When the gang gathered around noon outside school, Diana, as a token of apology, told Sam that she would drive the bus. He looked at her for a moment but recovered quickly as if to keep her secret safe. She figured she had to put her money where her mouth was, and if she expected Sam to overcome his terror, she had to start working on hers. It was a leap of faith for her. Instead of being responsible for one passenger, she bore the burden for a dozen. She strapped herself in the driver’s seat and caught several of the boys rolling their eyes and crossing themselves.
The sixty-mile drive went without incident except for a few comments from the kids that if she didn’t step on it, it would be the baseball season. The boys seemed normal, horsing around at times and at others withdrawn into their private thoughts.
“Banging your head against a wall uses a hundred and fifty calories an hour,” Curtis said to break a quiet spell and the gang almost threw him off the bus.
“Stop the bus, Miss Murphy!” Rob called. “We have some road kill here.”
“Open the doors, Miss Murphy!” Tom shouted. “We’ll throw him in the ditch.”
Just a joke, just a joke. Steady, steady.
Diana held course, caught her breath, gripped the wheel, and slowed.
Sam seemed his normal self, sitting directly behind her and commenting on what they’d have to do to beat Harrison.
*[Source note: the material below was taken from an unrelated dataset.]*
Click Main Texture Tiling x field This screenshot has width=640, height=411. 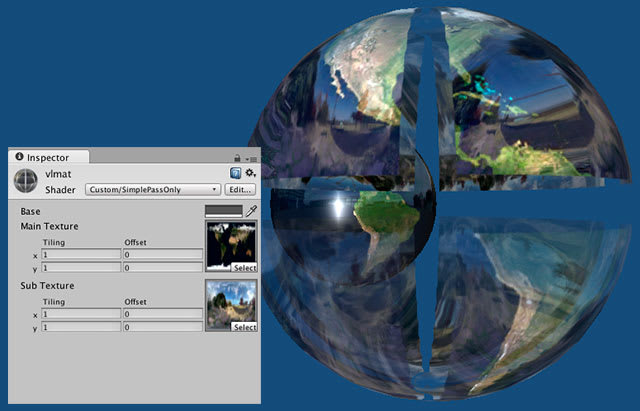pos(80,255)
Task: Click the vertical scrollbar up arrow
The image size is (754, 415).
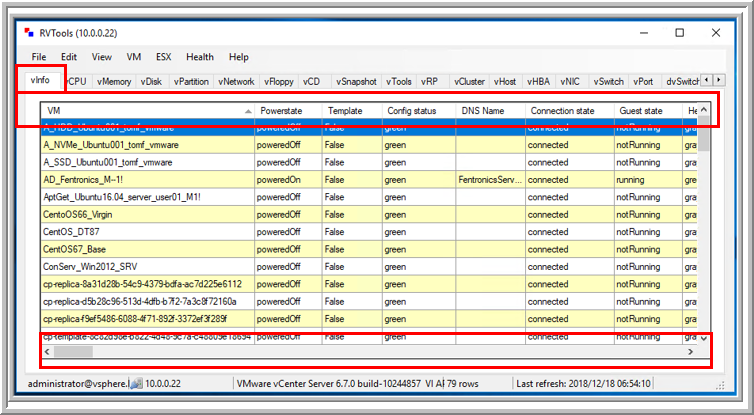Action: click(x=703, y=110)
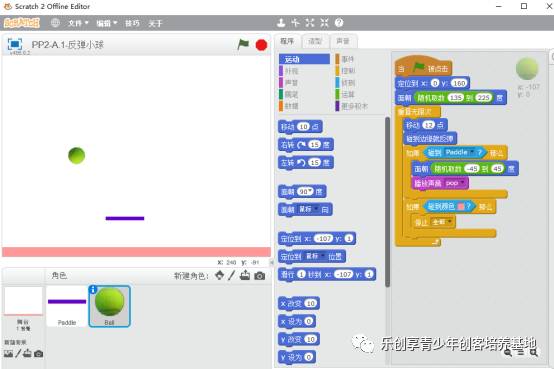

Just the sight of the civic center rattled her already queasy stomach. Was Sam right after all? That it was
dangerous as well as foolish to allow hope to set you up with expectations? Maybe she’d overdone it, maybe she’d been carried away with her obsession to win, to win against the madness, to win Jessica’s forgiveness.
Is
that
what this was all about, to win Jessica’s forgiveness?
She pulled into the parking lot and shut down the bus. She had gotten the team there safe and on time. She sighed with great relief and realized her armpits and forehead were wet with perspiration, her hands ached from gripping the wheel. Jessica’s memory momentarily broke her concentration and she tried to refocus on the present. The foreboding civic center appeared as though it would chew up and spit out their lost-looking little bunch, and she joined them as they walked into it.
T
HEY’D GONE THROUGH
their warm-up rituals when Sam gathered the boys in the locker room.
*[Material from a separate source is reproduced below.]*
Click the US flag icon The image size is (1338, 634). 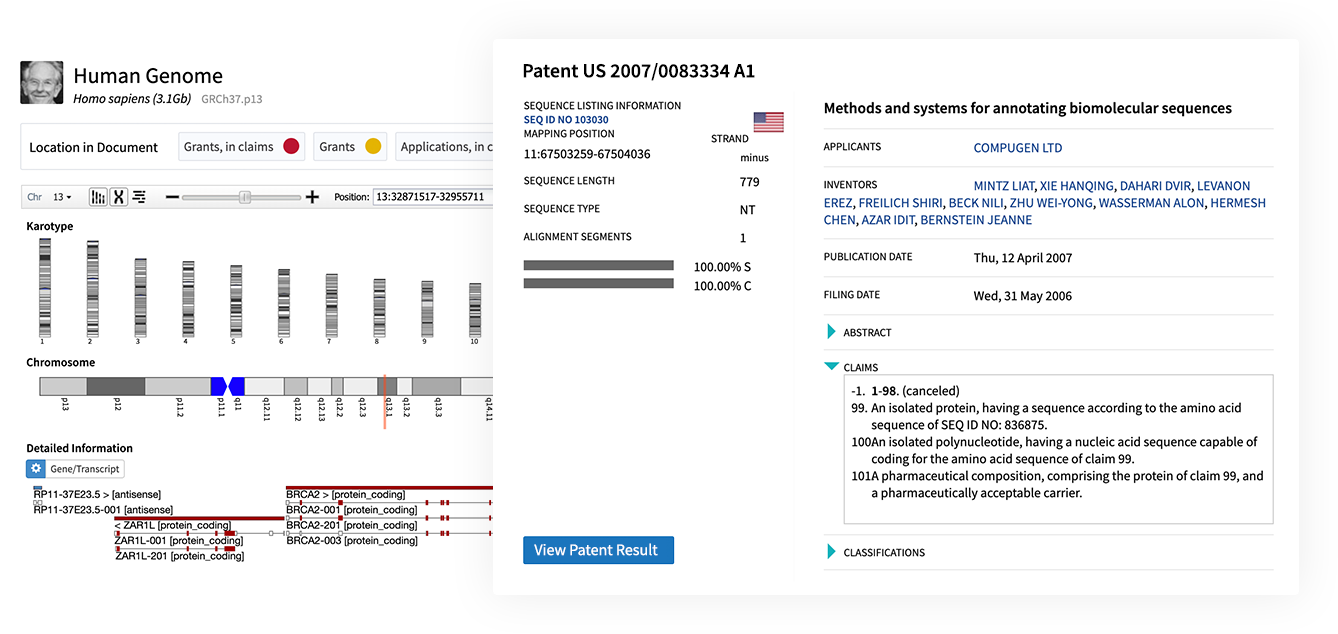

“You’re a better team, but they have more players. So it’s crucial that everyone stays in the game. We can’t afford to lose anyone. We’ll play a tight zone, give them the long outside shot, then everyone on the boards. Have fun and learn something.”
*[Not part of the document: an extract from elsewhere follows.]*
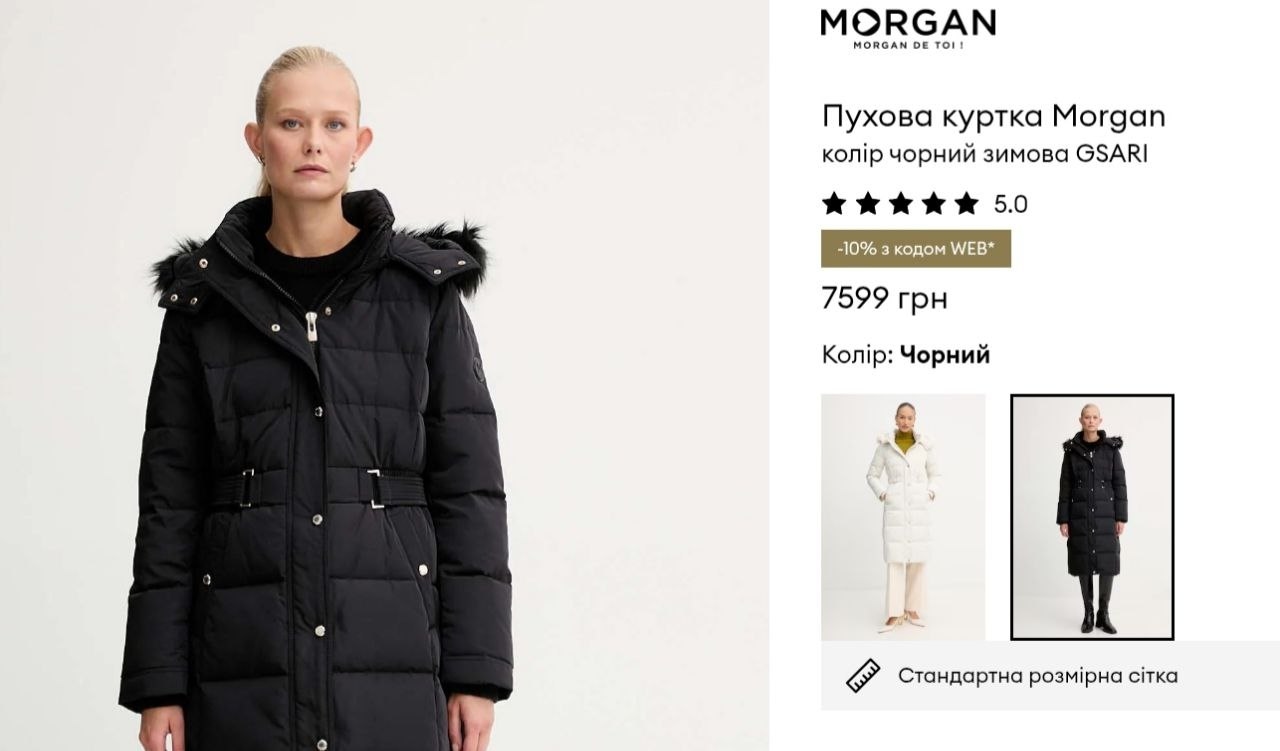Click the fifth rating star
Image resolution: width=1280 pixels, height=751 pixels.
[966, 204]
He clapped his hands and they shouted their chant.
“Win! Win! Win! Win! Win!”
The boys broke for the door and Sam glanced at Diana. She couldn’t decipher what she saw in his eyes, but there was something different there.
When Diana walked into the arena, she spotted Denise Cutter at a balcony rail in her wheelchair at one corner of the stands. Sally Cutter and Andrew Wainwright flanked her in the nearly empty building. The handful of fans for either team clustered near midcourt on either side of the floor.
Both teams desperately scrambled to find their basketball legs as well as their shooting eyes. They were trying too hard. They knew that if they lost, their season was over, and the seniors knew their chance to play organized basketball was most likely over for life.
Diana lived and died with each turn of events on the floor, like an emotional yo-yo. Rob and Pete were keeping the team in the game with their spectacular outside shooting, but Pete went down with five fouls near the end of the third quarter and Dean had to fill the gap. It was the old scenario that always brought them down.